> **Study text**
....................

Frank Durst is the grandson of the company’s chairman Douglas Durst and the son of daughter Helena and is just a 4-year-old. As the company completed 601 West 57th Street a decade ago and called it Helena 57 West, it played with the Frank name for its smaller neighbor. And ta-da, the building name was born.
“We started calling the building Frank as a joke,” Jordan Barowitz, a vice president and director of external affairs at Durst, told Commercial Observer during a recent tour of the building. “It’s the shorter, little offspring of the Helena [57 West]. When it came around to name it, we thought it fit. It’s something about the design of the building. It’s not sort of delicate. It’s straightforward. It’s honest. It doesn’t have an all-glass curtain wall. The building is sort of Frank.”
While the Helena is a massive building with 597 units and 58 stories, Frank 57 is a much smaller 10-story structure with just 65 units. And frankly (pun intended), it looks like a residential building, which can’t be said for the pyramid-shaped VIA 57 West at 625 West 57th Street, which was designed by starchitect Bjarke Ingels. (Together VIA 57 West, Helena 57 and Frank 57, all Durst buildings, make up one giant city block between 11th and 12th Avenues.)
The 150,000-square-foot building contains a residential portion of about 70,000 square feet and will be made up of studios, one-, two- and three-bedroom apartments. The 70,000-square-foot community facility portion, which will primarily house an arm of the Hospital for Special Surgery, takes up a portion of the first floor and the entire second, third and fourth floors.
There are four elevators already operational in the building, two for residents and two for the community facility. And amenities will include a room for bike storage and a fitness center. There are 22-foot-high ceilings in the lobby.
When it is completed in May, Frank 57 will be the last property to arrive at Durst’s three-building site on the Far West Side, but it will come with an innovative design. Forget the all-glass curtain walls or old-school brick façade: The exterior of the building is coated in zinc panels over a rainscreen system. The nine-layer rainscreen design, which offers better insulation and blocks moisture from getting through the structural wall of the building, boosts energy efficiency. Plus the zinc panels give the property a different aesthetic that makes the building stand out from its siblings on the block.
“There was a lot of time and effort put into what the building was going to look like. Durst was looking for a certain look,” said Kenneth Colao, the president of construction company CNY Group, which is building the project. “We went through exercise after exercise and went through a number of different materials and alternative designs to ultimately come up with this rainscreen
design utilizing the zinc outer material.”

....................

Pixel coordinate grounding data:
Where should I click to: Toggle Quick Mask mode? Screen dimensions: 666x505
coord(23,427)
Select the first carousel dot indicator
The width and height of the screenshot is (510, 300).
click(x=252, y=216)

....................

> **Prompt A**
In the Frank 57 article, turn the paragraph beginning "The 150,000-square-foot building contains" into a short bulleted list that keeps its main facts.
> **Prompt B**
Continue the Frank 57 article from its final sentence.

> **Response A**
- Total size: 150,000 square feet
- Residential portion: about 70,000 square feet, with studios and one-, two- and three-bedroom apartments
- Community facility portion: 70,000 square feet, mainly for an arm of the Hospital for Special Surgery
- Community facility space: part of the first floor and all of the second, third and fourth floors

> **Response B**
Also distinguishing Frank 57 from its siblings is its two mechanical rooms with boilers and other systems created offsite in Canada and placed on top the building by crane. After delivery, the pipes and wiring from the prefabricated rooms, which look like shipping containers on the roof, were attached to the appropriate systems in the building. This method of construction is becoming more popular in the industry because of benefits like speed.
Assembling the mechanical rooms offsite made the job faster as the workers didn’t have to wait for certain sections to be competed in the building first. They were also able to fully test the process of the mechanical rooms in advance so, by the time they went before the New York City Department of Buildings, they passed inspection in the first try, which is uncommon. And since the mechanical rooms are on the roof of the building, the property will be resistant to weather conditions, like the flooding experienced in Superstorm Sandy.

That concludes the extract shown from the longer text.